Con una mirada crítica, podemos ver que en la historia, en todas las luchas históricas por la conquista de derechos, aunque la participación de algunas mujeres fuera crucial para las luchas, las victorias no eran del mismo modo para ellas. Y es que conforme avanzamos en el desarrollo del capitalismo, éste es muy dado a invisibilizar o a agrupar en una masa con etiqueta y también negar a las otras la posibilidad de emitir palabras a diestra y siniestra. Incluso la producción del conocimiento actúa en la línea de la invisibilidad, a partir del establecimiento de las dicotomías en los conceptos, la linealidad con que se miran los fenómenos en el tiempo, las categorías sociales normatizadas, la lógica de las estructuras de poder, el utilitarismo y la mirada exclusivamente económica de la realidad social. “El otro se sitúa como espacio negado debido a la forma en que el conocimiento se ha construido desde lo universal, cancelando, por un lado, la diversidad de experiencias e historias locales, y por otro, la potencialidad de las distintas formas de construcción de conocimiento”, señalan Paola Contreras y Macarena Trujillo, haciendo una crítica a las epistemologías coloniales o desde el poder.

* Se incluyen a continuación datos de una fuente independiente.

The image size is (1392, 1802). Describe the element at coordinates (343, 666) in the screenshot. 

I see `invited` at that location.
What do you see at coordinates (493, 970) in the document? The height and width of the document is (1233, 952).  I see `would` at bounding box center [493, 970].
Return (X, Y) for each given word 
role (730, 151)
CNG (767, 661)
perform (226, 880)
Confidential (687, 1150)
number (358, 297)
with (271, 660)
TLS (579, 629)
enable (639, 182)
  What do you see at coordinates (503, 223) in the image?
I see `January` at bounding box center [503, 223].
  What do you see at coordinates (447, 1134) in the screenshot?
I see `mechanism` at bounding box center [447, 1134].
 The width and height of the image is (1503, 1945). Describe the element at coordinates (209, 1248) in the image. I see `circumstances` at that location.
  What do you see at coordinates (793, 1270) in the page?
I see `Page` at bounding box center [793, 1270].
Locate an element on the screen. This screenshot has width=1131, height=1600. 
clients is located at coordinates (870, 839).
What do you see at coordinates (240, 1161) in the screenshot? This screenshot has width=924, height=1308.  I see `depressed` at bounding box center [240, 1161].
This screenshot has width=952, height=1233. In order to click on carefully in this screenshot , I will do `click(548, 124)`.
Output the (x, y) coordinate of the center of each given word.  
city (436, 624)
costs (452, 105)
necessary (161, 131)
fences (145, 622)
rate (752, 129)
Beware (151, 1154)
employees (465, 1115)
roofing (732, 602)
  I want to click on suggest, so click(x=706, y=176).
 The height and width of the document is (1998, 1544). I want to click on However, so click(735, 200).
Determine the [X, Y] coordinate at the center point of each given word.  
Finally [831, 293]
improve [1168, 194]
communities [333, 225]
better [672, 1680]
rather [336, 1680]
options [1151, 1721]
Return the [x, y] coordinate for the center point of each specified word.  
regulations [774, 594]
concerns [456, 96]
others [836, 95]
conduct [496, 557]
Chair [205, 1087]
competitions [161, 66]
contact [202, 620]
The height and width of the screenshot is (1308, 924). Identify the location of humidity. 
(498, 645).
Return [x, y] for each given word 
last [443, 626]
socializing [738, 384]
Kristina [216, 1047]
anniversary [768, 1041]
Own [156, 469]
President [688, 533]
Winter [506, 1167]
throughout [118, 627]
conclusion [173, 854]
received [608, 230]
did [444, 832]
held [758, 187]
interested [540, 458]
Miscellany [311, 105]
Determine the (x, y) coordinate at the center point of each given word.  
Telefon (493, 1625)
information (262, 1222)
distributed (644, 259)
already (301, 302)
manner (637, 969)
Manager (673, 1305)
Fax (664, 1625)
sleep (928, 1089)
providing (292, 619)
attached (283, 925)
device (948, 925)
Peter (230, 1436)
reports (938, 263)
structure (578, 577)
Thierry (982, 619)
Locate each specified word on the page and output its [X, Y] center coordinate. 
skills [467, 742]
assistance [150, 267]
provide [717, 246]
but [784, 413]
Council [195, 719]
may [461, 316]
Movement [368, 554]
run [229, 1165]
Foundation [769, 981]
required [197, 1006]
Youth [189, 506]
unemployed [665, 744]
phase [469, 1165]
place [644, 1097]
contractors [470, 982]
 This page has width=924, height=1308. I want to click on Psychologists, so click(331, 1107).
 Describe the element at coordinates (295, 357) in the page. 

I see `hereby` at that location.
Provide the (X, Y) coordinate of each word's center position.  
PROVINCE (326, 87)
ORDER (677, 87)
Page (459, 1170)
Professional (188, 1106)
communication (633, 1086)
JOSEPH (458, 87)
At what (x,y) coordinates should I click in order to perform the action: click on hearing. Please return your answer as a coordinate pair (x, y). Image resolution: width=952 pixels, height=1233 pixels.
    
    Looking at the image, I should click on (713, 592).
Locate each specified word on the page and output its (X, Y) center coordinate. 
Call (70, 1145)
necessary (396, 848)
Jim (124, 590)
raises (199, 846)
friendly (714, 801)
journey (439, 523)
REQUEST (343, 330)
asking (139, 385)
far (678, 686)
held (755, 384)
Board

Aquí encontramos las principales problemáticas para la mujer, pues en todos los casos se ve desfavorecida. De las dicotomías se desprenden argumentos erróneos que atentan contra los movimientos feministas como la idea de que la mujer busca destronar al hombre para colocarse en él, ejemplo donde además se reconoce una posición de mando y otra de subalterno.

Marcha del 8 de marzo del 2020 Fotografía: Sol Girón

Igualdad en derechos humanos. Un propósito en proceso

Hoy, muchos de los derechos que desde sus orígenes se perseguían han sido alcanzados. Actualmente, dentro del derecho y de las instituciones o los servicios públicos, se ha alcanzado el reconocimiento, e incluso el discurso de la igualdad es algo más tangible. A pesar de todo la realidad de las mujeres en su vida cotidiana sigue siendo difícil y hasta extremos insufrible.

Frente a la realidad del mundo contemporáneo, el movimiento feminista tiene dos destinos naturales: morir o seguirse transformando.

Si apostamos por el fin del feminismo, aceptamos que no hay nada más por qué luchar; en cambio, si se opta por la opción de la renovación, la consigna debe ser atender todas las situaciones de cautiverio e injusticias que todavía enfrenta la mujer y llevarlas hasta las últimas consecuencias, lo que implica abrir espacios para la expresión individual y creativa de cada una. “Se trata tanto de sumar esfuerzos como de ampliar los puntos de enfoque de los diferentes sectores afectados”, responden Carmen Molet y Olga Bernard a la pregunta de si debemos continuar hablando de feminismos.

El fin del feminismo no es opción…

El feminismo tiene mucho por qué luchar, pero no basta hacerlo únicamente desde un aspecto legal. Como muchas autoras lo manifiestan, hay que encarnar la lucha en actitudes que lleven a cambios positivos en la teoría y en la práctica, ya que: “es una apuesta por deconstruir las prácticas convencionales en el marco de la investigación científica, desde una perspectiva crítica y propositiva, permitiendo avanzar hacia una praxis liberadora del conocimiento para disminuir las relaciones de poder entre hombres y mujeres, comentan también Paola Contreras y Macarena Trujillo.

Las teorías feministas y el movimiento siempre han ido de la mano y se inspiran uno al otro, como resultado de las experiencias de cada mujer; pero sin relativismos o juicios de valor. Hablar de feminismos por medio de la teoría es hacer una descripción vivida de los conflictos de las mujeres, de sus intentos por generar políticas y comprometer su propia vida, por lo que protestan y que reconocen que ellas mismas viven.

El feminismo es un movimiento que nunca podrá ser estático. La represión de la figura femenina en dinámicas políticas, incluso a la educación, fue lo que motivó a las primeras feministas a darse a conocer entre los intelectuales de la época, y recordar esto es lo que hoy motiva a las activistas más jóvenes. Es importante tener presente que el feminismo nunca ha sido algo ideal o abstracto. Los contextos sociales lo han hecho diverso, dirigido a las mujeres para que realicen su lucha diaria; desde las que van a marchas hasta las que preparan a sus hijas para un futuro distinto.